500 Teacher Champions Join MoCo CAP

ROCKVILLE, MD— The MoCo CAP initiative recently brought onboard a crucial component to the innovative educational program.

Around 500 Teacher Champions have signed up to help support the implementation of career advising in Montgomery County Public Schools’ (MCPS) middle, high, and special schools. These classroom teachers will play a critical role reinforcing the work done by the 50 Career Coaches hired by WorkSource Montgomery.

MCPS held a welcome event on Feb. 13 at Gaithersburg High School to formally introduce MoCo CAP to the Champions, who will receive a stipend for their work with the initiative.

Dr. Genevieve Floyd, MCPS Career and Postsecondary Partnerships Supervisor, thanked the 320 Champions in attendance for joining the project, which will ultimately reach more than 87,000 students throughout the county.

“This is a massive task, and an awesome opportunity. The work that we’re going to do in providing individualized services to our students will transform the way we prepare them for their future,” Floyd said. “We will not accomplish this work because we have one Career Advising Coach in a school. It will take all of us working in concert. It will take the collective.
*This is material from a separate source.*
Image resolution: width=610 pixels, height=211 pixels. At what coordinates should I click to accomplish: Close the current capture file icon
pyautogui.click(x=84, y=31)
“It will take the career advising educator Champions at this workshop to help stand this work up and create a vibrant career culture at every secondary school.”

The plan calls for eight Teacher Champions per middle school, 12 per high school, and two per special school to aid the respective Career Coaches as theyhelp students learn to advocate for themselves and navigate the different college and career readiness pathways.

Champions will amplify the Coaches’ work by incorporating Realistic, Investigative, Artistic, Social, Enterprising, and Conventional (RIASEC) themes and interest-based conversations into ongoing instruction as follow-ups to one-on-one and small-group career discussions.

They will also connect with career exploration opportunities so students see their work-based explorations as extensions of experiences within the school and support a “college, career, and community” culture within the school through ongoing discussions with students.